» **Task statement**
Report all lines of the records that contain "RemeBees".

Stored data
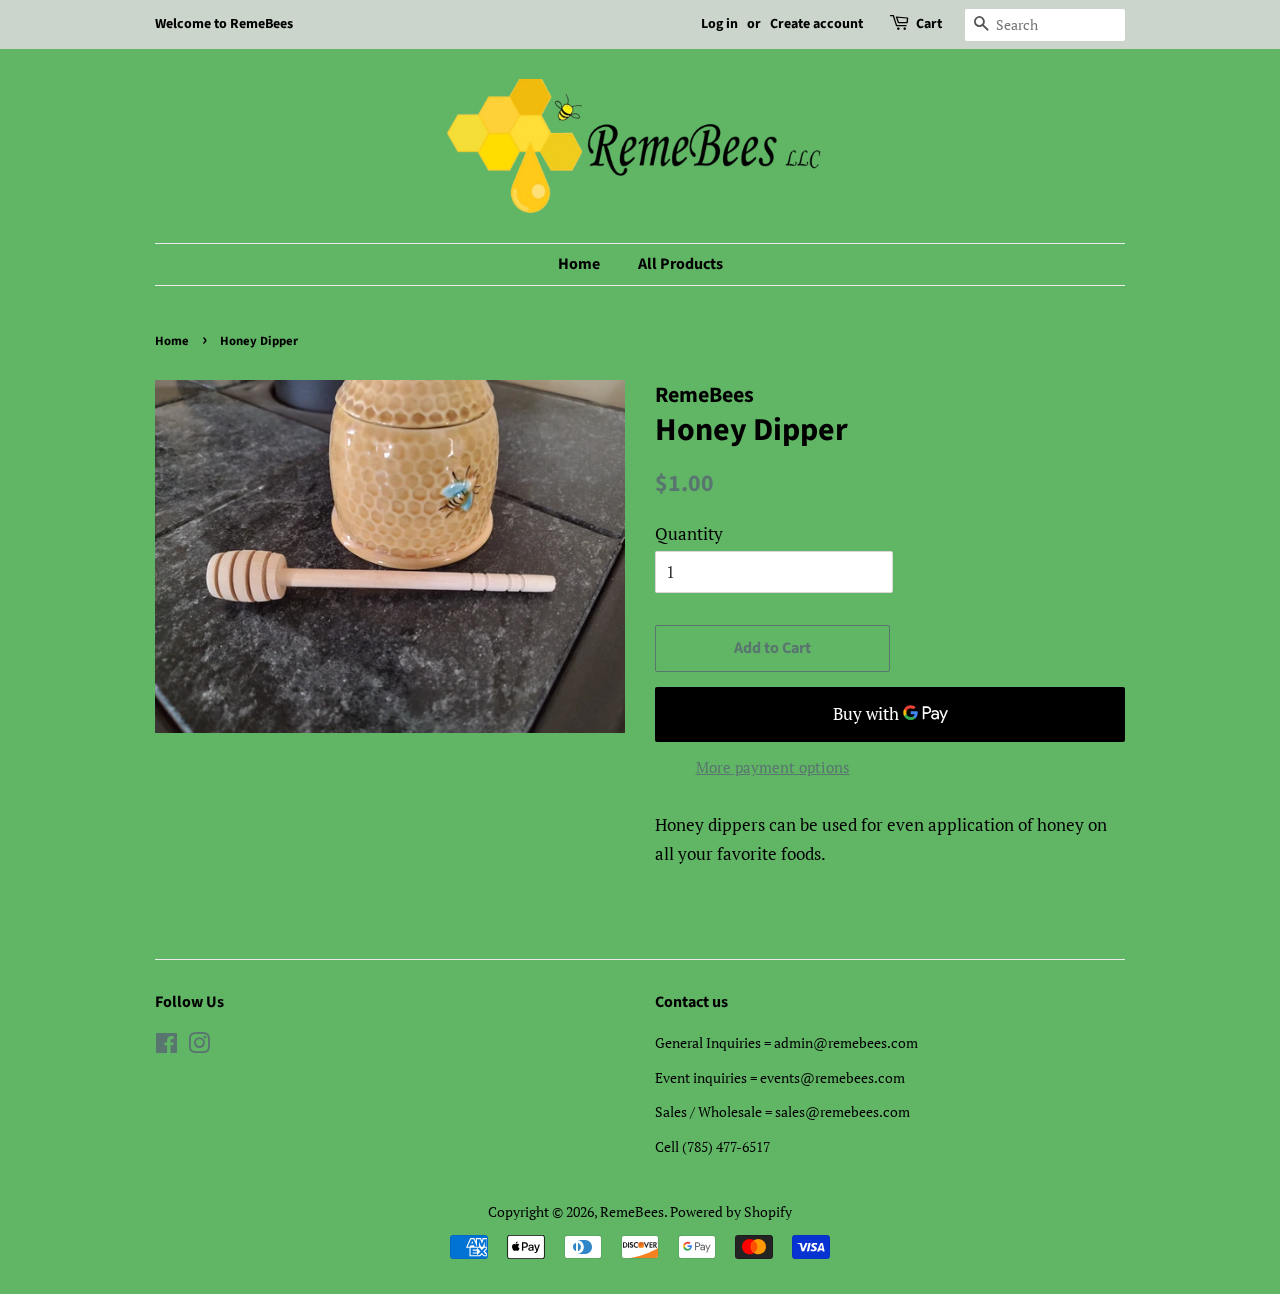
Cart (929, 24)
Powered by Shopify (731, 1211)
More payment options (773, 767)
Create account (816, 24)
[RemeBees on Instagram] (199, 1046)
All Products (680, 264)
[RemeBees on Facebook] (166, 1046)
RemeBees (632, 1211)
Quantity (689, 533)
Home (579, 264)
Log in (719, 24)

» **Worked solution**
[RemeBees on Instagram] (199, 1046)
[RemeBees on Facebook] (166, 1046)
RemeBees (632, 1211)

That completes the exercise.